Thursday, November 12, 2009

I'm the Monster Here

I wrote about my abortion because I needed to tell that story and the timing seemed right. Some of you will see me as the murderer of a person. You might think I have committed the ultimate sin. I'm sure I have, and have been sinned against. There are many details I left out of it, but in so many ways, I was a monster. I was crazy. I have always been crazy. It was a crazy time, the mid-sixties. May I remind you all that there are details in that story that might have alerted you to my carelessness and reckless behavior without apology or judgement. And yet there have been so many times and ways I tried to imagine a better ending.

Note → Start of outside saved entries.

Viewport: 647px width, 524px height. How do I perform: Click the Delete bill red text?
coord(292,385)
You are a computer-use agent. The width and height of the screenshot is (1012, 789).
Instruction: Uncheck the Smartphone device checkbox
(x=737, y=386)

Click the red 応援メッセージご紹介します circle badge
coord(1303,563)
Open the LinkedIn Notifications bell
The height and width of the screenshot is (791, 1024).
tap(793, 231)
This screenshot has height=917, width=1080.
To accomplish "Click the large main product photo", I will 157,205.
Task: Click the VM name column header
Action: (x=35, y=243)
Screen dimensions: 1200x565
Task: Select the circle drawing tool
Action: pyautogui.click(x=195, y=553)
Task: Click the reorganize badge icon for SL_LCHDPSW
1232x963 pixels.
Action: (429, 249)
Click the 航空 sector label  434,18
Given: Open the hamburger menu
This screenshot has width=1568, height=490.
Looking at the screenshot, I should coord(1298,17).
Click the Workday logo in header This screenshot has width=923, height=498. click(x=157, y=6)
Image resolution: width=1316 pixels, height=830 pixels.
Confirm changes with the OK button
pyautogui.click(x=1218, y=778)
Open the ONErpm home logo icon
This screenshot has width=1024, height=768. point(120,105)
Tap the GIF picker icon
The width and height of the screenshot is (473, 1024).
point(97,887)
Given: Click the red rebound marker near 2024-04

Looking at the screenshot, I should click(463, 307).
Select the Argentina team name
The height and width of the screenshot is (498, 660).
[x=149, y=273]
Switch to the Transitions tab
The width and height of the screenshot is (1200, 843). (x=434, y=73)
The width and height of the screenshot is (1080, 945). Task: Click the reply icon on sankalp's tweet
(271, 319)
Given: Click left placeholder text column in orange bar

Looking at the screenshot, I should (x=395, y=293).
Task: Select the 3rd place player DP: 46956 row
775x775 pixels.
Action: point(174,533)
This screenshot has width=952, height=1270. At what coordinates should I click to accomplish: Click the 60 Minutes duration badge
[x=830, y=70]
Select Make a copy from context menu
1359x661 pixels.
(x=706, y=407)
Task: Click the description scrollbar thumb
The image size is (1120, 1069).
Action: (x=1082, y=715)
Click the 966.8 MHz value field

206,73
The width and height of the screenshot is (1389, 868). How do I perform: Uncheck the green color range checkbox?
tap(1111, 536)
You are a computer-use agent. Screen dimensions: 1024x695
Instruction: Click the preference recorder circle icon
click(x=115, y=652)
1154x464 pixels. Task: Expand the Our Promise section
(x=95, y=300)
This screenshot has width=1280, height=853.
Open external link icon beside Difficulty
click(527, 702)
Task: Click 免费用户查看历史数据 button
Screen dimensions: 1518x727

By the time I was twenty-three I was clearly nuts. I was a magnet for the wrong men, every bit as damaged as I, men who wanted to manipulate and own me. I had not been loved as a child and had no idea how to love. Almost every man in my family had sexually abused me as a child. I trusted no one. I looked picture perfect but I was batshit crazy, coiled too tightly, barely able to breath. It was said of me I was high strung. That was an understatement. I worked every second to hold myself together, to appear calm and in control of myself, but I was an anxious mess. I was a monster. I aborted my only pregnancy. I knew I'd be a terrible mother. I had never been around a good mother.

I hated myself so profoundly I knew I carried a monster just like me, just like my mother, or worse, just like my father. I did not want to spend the rest of my life continuing that tradition or connected in any way to the man who impregnated me. He was delighted when I told him I was pregnant. But I was so furious at that moment because I also had to tell him he needed to get tested for a sexually transmitted disease. And in the end when we both knew that he hadn't given me syphilis, I still didn't want to have that profound connection with him.

One of the Indian women who worked in the sewing room at Satpurush asked me one day as we were all having lunch together, "Why don't you do what you're supposed to do? You're swimming against the current of your life." I was stunned by the question. I've been pondering that one all my life.

This isn't an excuse for my careless desperate foolish life, but I was emotionally damaged by it all. I was depressed and reclusive, living in a life that always seemed to put me in intimate contact with people I'd rather not have known. Nothing was planned or thought out. I was also bipolar. But if you believe in God then God has been testing me. Have I failed the test?

I don't believe in God. This in and of itself does not make me a monster. But it does let me see that the agenda of all Abrahamic religions is the subjugation of women. So this makes religious strictures completely political to me. And I set my jaw against it. I will not be chattel. I will not be dominated.

And in the end I might be liked; I do have friends. But it will be hard for a man to love me. I'll always need to live alone.

In many ways I am still my dreadful mother. I look like her, I sound like her, I have her taste in so many things and a such a bad track record with men. You probably wouldn't like me. I barely like myself.